We left Rodney Bay for the short hop to Martinique in blue skies and light wind. Half-way across, dark clouds brought 25 kts and torrential rain but we kept full sail up and creamed along at a constant 8 kts. Chris enjoyed helming as Toots ate up the 24 miles to Le Marin. As we approached, the wind eased and the sun came back out which made identifying the reefs on the approach to Le Marin easy.
After nearly an hour of looking for a space to anchor, we found a perfect spot away from the main channel to Le Marin. We liked Martinique from the moment we arrived, although initially it did feel strange to be speaking French and using euros again.
We particularly liked how easy it was to do bulk provisioning: one hypermarket has its own dinghy dock and trolley park within 50 metres of its front door. This may seem something rather naff to be excited about but when you've spent the past 6 months walking miles to shop, using a trolley instead of your back is close to heaven on earth.

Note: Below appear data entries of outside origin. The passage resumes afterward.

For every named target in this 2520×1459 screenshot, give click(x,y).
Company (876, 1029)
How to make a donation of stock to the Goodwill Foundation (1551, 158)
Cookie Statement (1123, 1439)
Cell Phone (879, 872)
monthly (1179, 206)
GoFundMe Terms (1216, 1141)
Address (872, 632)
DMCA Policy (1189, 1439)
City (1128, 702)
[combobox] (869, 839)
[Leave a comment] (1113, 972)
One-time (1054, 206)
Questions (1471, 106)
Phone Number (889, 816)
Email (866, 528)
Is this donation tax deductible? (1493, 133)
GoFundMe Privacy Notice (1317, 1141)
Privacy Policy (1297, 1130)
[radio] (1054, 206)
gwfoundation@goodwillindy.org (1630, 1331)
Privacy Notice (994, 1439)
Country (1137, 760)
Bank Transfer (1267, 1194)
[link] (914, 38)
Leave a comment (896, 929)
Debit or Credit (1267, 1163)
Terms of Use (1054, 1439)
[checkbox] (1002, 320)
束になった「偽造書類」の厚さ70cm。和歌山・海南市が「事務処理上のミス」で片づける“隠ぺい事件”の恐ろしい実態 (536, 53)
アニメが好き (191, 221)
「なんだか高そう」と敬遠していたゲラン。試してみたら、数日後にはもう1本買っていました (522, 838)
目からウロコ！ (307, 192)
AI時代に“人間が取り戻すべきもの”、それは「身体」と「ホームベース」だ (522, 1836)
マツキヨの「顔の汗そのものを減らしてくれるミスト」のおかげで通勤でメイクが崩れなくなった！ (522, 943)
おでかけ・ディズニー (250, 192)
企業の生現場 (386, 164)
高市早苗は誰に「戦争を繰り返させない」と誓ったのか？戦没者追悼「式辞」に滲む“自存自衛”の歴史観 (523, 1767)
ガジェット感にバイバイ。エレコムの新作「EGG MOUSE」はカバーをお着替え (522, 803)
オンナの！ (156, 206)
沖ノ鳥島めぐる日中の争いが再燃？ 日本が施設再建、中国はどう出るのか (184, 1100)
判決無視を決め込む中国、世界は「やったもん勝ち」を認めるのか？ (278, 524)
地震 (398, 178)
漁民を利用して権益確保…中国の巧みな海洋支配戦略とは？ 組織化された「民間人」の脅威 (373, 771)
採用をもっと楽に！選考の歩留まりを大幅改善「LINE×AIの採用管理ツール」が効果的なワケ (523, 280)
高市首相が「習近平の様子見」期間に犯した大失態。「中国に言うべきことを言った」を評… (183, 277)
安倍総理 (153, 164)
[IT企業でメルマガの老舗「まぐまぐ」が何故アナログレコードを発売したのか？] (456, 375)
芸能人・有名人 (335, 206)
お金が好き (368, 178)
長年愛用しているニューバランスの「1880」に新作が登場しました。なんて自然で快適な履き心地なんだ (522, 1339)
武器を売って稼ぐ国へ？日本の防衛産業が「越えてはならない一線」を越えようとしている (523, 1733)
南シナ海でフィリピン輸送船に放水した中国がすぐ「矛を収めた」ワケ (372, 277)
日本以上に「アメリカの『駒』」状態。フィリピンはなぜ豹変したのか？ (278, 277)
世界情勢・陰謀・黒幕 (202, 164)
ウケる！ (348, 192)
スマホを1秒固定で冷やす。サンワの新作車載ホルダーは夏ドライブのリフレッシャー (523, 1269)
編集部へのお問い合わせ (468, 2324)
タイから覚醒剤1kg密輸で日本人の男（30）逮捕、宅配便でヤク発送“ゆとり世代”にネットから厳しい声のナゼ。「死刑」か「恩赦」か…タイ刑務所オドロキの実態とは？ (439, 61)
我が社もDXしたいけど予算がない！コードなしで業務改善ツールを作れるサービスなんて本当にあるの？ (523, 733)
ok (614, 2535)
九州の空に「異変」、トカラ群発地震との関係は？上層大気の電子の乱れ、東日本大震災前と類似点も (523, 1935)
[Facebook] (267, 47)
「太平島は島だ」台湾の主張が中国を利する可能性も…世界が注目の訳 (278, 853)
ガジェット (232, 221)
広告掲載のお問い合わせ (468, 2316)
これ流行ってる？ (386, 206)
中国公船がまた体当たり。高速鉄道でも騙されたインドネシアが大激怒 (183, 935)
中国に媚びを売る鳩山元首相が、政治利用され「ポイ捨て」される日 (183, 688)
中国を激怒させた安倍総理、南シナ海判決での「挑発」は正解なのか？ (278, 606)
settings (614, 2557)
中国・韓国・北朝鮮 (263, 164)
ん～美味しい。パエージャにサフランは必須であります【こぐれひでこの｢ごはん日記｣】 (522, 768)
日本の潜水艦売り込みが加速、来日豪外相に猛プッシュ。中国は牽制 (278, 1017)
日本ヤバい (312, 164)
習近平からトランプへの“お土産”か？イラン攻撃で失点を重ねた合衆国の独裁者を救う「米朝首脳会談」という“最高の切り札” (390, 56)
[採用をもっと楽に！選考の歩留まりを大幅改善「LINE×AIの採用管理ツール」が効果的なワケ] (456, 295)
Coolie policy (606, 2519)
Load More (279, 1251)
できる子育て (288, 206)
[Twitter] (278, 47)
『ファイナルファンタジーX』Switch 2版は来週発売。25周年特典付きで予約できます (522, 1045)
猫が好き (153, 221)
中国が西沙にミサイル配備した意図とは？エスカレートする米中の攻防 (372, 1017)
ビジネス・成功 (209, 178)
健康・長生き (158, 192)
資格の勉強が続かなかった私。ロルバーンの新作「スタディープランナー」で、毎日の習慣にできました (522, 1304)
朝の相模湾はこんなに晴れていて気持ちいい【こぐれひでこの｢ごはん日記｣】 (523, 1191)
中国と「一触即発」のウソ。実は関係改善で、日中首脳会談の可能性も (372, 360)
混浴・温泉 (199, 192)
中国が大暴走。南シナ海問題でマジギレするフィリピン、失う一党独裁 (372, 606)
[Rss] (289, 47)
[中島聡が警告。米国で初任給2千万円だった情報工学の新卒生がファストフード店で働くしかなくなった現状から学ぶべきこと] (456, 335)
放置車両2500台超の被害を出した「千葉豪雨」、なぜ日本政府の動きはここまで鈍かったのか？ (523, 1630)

Le Marin is a huge, well protected, anchorage but it is crammed full of yachts, many of which appeared to be abandoned or in need of a little tlc.
After a few days, we met a young Belgium couple, Michael and Sandrine, who were 'boat-sitting' for a friend, of a friend. They had a hire car and invited us to join them in a walk in the rain forest in the north of Martinique.
An 0530 start from the boat, saw us driving north over the hills for nearly 3 hours in heavy rain. A wrong turn, took us to the top of Mt Pele which wasn't a problem, just a pity the visibility was only about 50 metres. On reaching Grand Riviere, the weather was still bad; starting a walk would have been foolish, if not dangerous. We opted for coffee in the only place that was open: a fisherman's bar cum cafe.
We sat like drowned rats in the cafe but our mood soon lifted when the coffee arrived and we met Andreas from Estonia. Andreas was enjoying life to the full, telling us how he loved living in the rain forest working on his rasta friend's organic farm, when he wasn't lobster fishing in Norway. The fact that it was only 0900 and he was on his third beer by the time we left was clearly perfectly normal; apparently you can't work on the farm when it's raining in the rain forest. Thank you Andreas for making us laugh so much.
With the rain easing, we left the cafe and within 30 minutes we were well off road and winding our away along a footpath that seemed to be always uphill, even on the way back. The colours and smell of the forest were amazing; having lived on the boat for so long we really appreciated the vegetation and sounds of the wildlife. Five hours later we returned to the car, tired but feeling good. The cafe had closed and there was no sign of Andreas.
Back in Le Marin we decided to explore the surrounding mangroves by kayak. Paddling up an old overgrown canal was eery and scenes from the film 'Deliverance' came to mind.
We are now starting to head slowly south again as the hurricane season starts in June.
One final thing before I finish this update. Back to Andreas of Estonia. Andreas told us about the red bananas he grew on the farm in the rain forest and how amazing they were to eat. None of us had ever heard of or seen red bananas in our lives and we just put Andreas's enthusiasm about them down to perhaps being on a different planet to most of us........most of the time.
A few days later we were astonished to find red bananas in the market at Le Marin. They are, indeed, absolutely delicous!